:: Written request ::
Please present the items as a Markdown table with the columns Row and Line, starting at the line that contains "Viewport: 1382px width, 868px" and running through the final item, both included. Number each row and omit any blank lines.

┌─ Supplied data

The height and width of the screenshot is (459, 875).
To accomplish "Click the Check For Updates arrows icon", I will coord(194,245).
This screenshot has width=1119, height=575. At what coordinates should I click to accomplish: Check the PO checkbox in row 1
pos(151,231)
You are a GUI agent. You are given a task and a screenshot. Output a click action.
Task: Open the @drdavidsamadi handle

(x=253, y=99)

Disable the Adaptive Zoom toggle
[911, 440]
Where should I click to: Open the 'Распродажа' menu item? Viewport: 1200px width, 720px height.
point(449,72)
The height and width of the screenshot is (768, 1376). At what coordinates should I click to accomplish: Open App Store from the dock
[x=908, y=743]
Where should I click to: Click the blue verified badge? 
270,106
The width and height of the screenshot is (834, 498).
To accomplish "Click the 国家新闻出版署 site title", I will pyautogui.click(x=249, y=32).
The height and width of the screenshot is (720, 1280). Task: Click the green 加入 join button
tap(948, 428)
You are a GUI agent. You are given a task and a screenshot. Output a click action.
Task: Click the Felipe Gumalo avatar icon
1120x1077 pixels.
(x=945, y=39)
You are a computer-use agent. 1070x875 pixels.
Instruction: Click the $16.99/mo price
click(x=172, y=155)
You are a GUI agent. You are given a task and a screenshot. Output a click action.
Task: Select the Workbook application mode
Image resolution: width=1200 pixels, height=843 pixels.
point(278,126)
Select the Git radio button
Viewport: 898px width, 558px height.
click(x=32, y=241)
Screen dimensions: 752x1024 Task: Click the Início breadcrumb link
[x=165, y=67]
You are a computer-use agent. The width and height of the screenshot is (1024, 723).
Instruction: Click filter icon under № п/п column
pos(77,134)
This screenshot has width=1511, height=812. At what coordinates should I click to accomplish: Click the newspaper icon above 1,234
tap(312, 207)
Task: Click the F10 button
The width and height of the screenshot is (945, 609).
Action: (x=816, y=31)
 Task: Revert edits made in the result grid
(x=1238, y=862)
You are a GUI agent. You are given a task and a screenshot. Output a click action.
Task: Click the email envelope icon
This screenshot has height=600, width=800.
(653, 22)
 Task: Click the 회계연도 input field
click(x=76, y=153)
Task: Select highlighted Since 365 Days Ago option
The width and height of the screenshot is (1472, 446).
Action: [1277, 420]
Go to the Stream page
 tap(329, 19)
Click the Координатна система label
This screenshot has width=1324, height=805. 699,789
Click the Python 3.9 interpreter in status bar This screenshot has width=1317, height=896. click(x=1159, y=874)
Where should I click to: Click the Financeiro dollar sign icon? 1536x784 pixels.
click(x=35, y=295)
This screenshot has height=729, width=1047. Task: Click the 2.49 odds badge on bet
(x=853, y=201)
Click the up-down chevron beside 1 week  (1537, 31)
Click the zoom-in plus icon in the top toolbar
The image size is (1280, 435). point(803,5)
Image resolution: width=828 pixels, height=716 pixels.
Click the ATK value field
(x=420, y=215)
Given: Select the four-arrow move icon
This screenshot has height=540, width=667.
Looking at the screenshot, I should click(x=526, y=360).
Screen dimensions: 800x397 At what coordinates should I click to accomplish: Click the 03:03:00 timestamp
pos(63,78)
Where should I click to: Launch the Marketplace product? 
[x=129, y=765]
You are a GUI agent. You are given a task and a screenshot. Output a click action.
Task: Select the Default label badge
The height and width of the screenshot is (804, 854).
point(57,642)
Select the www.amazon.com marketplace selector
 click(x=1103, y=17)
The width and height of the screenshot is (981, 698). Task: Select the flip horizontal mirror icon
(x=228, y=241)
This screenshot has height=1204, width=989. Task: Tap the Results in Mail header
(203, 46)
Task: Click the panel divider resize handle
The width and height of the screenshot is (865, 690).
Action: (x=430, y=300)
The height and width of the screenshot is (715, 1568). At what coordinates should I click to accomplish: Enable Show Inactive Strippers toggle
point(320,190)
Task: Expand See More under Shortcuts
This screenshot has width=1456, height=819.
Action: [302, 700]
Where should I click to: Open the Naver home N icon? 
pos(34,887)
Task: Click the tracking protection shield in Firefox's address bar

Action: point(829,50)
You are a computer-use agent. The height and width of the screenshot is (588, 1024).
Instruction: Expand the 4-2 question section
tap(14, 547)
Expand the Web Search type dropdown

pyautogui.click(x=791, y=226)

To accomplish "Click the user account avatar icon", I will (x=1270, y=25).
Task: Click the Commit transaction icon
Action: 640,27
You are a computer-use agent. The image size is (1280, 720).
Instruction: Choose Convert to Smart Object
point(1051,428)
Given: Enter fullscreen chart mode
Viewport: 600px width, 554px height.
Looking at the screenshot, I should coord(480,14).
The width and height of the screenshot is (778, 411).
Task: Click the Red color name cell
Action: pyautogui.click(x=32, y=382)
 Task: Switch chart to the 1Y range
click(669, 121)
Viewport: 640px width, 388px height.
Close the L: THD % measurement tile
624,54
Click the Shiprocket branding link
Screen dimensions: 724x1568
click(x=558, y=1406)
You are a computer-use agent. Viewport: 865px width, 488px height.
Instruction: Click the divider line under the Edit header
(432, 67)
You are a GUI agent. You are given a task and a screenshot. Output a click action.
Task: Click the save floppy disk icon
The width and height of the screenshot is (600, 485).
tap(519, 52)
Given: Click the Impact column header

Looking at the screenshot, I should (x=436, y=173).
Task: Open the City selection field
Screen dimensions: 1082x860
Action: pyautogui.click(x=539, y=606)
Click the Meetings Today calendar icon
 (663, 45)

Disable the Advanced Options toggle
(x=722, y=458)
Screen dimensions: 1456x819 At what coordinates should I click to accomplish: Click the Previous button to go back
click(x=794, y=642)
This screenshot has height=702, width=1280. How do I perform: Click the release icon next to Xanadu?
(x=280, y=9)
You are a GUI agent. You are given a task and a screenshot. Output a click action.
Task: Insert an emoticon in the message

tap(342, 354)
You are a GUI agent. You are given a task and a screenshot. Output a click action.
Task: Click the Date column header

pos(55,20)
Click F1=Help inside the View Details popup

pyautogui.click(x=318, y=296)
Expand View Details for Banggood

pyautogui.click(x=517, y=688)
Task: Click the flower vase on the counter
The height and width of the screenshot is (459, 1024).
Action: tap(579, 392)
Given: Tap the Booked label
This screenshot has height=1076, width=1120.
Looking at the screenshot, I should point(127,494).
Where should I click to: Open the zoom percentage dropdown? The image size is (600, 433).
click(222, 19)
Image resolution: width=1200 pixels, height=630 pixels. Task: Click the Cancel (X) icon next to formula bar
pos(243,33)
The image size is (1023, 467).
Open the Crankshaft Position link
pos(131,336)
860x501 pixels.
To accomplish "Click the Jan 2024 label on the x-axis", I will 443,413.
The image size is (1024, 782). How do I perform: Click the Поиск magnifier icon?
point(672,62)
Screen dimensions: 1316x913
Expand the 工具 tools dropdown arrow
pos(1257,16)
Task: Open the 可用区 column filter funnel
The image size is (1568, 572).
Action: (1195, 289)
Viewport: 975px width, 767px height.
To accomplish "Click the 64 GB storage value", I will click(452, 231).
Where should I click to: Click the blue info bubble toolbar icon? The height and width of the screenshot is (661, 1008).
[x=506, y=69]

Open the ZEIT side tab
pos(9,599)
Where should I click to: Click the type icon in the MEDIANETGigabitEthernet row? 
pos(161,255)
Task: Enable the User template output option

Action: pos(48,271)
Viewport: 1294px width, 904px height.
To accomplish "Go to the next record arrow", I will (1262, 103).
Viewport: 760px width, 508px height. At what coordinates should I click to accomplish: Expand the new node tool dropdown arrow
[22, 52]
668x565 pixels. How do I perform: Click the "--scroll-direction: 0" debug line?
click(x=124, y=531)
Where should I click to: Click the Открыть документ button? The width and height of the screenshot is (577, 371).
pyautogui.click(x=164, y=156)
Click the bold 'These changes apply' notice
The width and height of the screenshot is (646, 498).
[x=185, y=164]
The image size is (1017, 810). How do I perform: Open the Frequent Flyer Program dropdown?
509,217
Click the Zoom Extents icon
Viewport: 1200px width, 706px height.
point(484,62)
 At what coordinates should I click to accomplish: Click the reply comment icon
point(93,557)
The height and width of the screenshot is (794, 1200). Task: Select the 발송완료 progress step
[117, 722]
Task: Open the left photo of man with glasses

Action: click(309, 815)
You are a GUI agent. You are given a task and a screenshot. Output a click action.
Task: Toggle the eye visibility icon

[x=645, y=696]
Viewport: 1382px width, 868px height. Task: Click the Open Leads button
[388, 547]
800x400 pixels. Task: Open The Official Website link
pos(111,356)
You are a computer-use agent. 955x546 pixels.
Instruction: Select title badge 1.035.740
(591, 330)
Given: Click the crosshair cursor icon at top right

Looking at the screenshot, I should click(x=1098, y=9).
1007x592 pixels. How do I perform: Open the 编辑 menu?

└─

:: Answer for this exercise ::
| Row | Line |
|---|---|
| 1 | Viewport: 1382px width, 868px height. Task: Click the Open Leads button |
| 2 | [388, 547] |
| 3 | 800x400 pixels. Task: Open The Official Website link |
| 4 | pos(111,356) |
| 5 | You are a computer-use agent. 955x546 pixels. |
| 6 | Instruction: Select title badge 1.035.740 |
| 7 | (591, 330) |
| 8 | Given: Click the crosshair cursor icon at top right |
| 9 | Looking at the screenshot, I should click(x=1098, y=9). |
| 10 | 1007x592 pixels. How do I perform: Open the 编辑 menu? |